轨道车辆的载荷识别和损伤识别难题极大影响着结构的安全性，本项目拟提出一种基于耦合振动响应的轨道车辆结构关键部件的逆问题识别计算方法。结构部件的载荷与损伤参数在轨道车辆动力学和疲劳强度中极为重要，而且一些关键参数难以直接测量。本项目拟在国内外相文献的研究基础上，基于车辆动力学和逆问题分析理论，开展基于耦合振动响应的识别技术的基础研究。具体内容包括：（1）在多体动力学和有限元法的基础上，结合车辆耦合振动响应和共振疲劳分析技术，使用TIKHONOV正则化方法和人工智能算法开展混合识别技术的基础理论和仿真算法研究；（2）开展板梁结构与比例车体结构的载荷识别与损伤识别的实验技术研究，根据传感器布置优化技术及耦合振动测试数据，从实验的角度开展工程应用技术研究。通过针对车辆结构疲劳损伤的动载荷识别技术研究可以为实际车辆结构的安全性设计提供理论支持。

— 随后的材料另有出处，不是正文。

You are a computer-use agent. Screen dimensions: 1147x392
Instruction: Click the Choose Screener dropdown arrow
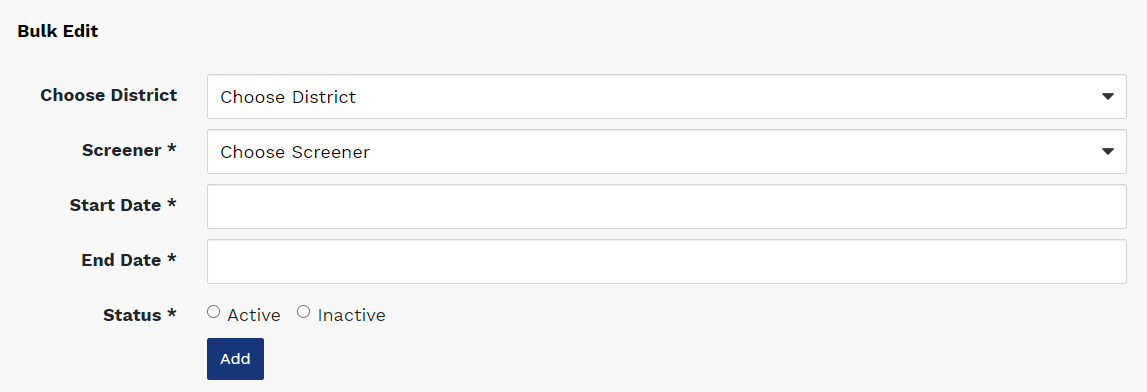click(x=1107, y=151)
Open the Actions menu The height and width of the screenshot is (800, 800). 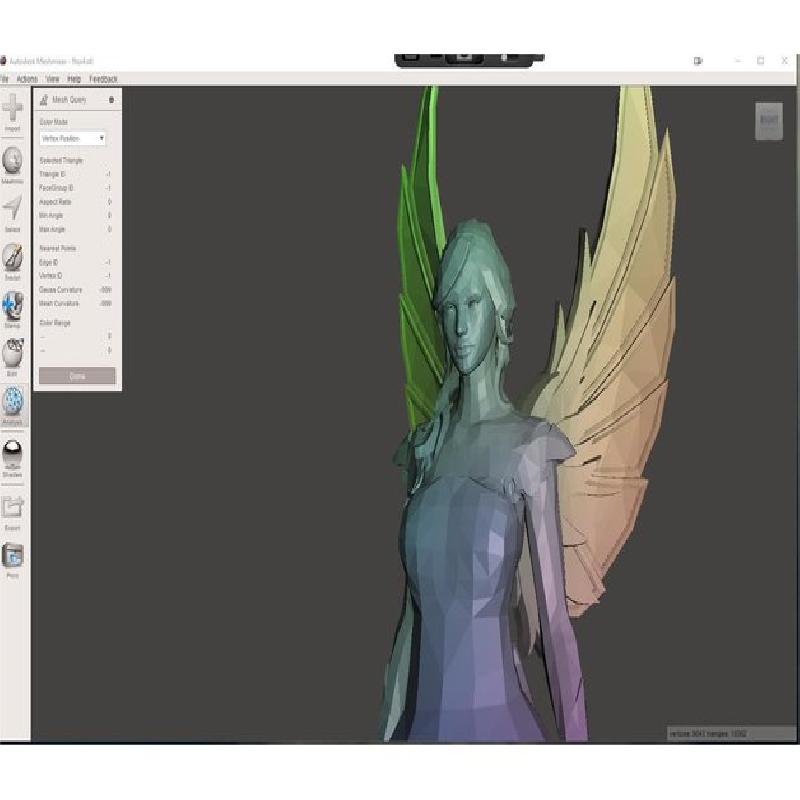point(27,79)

轨道车辆关键部件的载荷识别和损伤识别技术问题存在着识别理论不完善、预测精度不高、计算效率低、可靠性差等难题。本项目主要以板梁结构、轮轨、（比例）车体结构等为具体研究对象，建立了反映实际结构服役的损伤特征参数的新型数据驱动的车辆耦合动力学模型，提出一种自适应和机器学习的车辆结构混合识别新方法，建立了车下设备的局部共振效应下振动响应特征和混合识别模型，分析典型疲劳裂纹影响下的结构刚度、模态振型相关的计算方法及系统响应下异常动载荷的影响，对动力学参数劣化特征下的关键部件的裂纹识别和载荷识别算法开展了跟踪技术研究。重点解决车体结构及车下悬挂设备在共振效应下的耦合振动、裂纹识别及异常动载荷识别的复杂问题。利用精准识别算法、建模和仿真、试验台设计和试验验证等方法初步解决了车辆结构裂纹跟踪和溯源技术难题。同时，本项目利用多目标优化算法和逆问题分析等技术针对轮轨作用力、受电弓-接触网的接触力、车体及车下设备共振载荷等进行了混合识别算法优化。通过数值仿真与试验验证等技术验证了提出方法的有效性。本项目的研究可以改善高速列车智能诊断过程中混合识别的精度与抗噪性问题，对于完善轨道车辆结构智能运维的理论体系有着积极的推进作用，具有重要的学术研究意义和广阔的工程应用前景。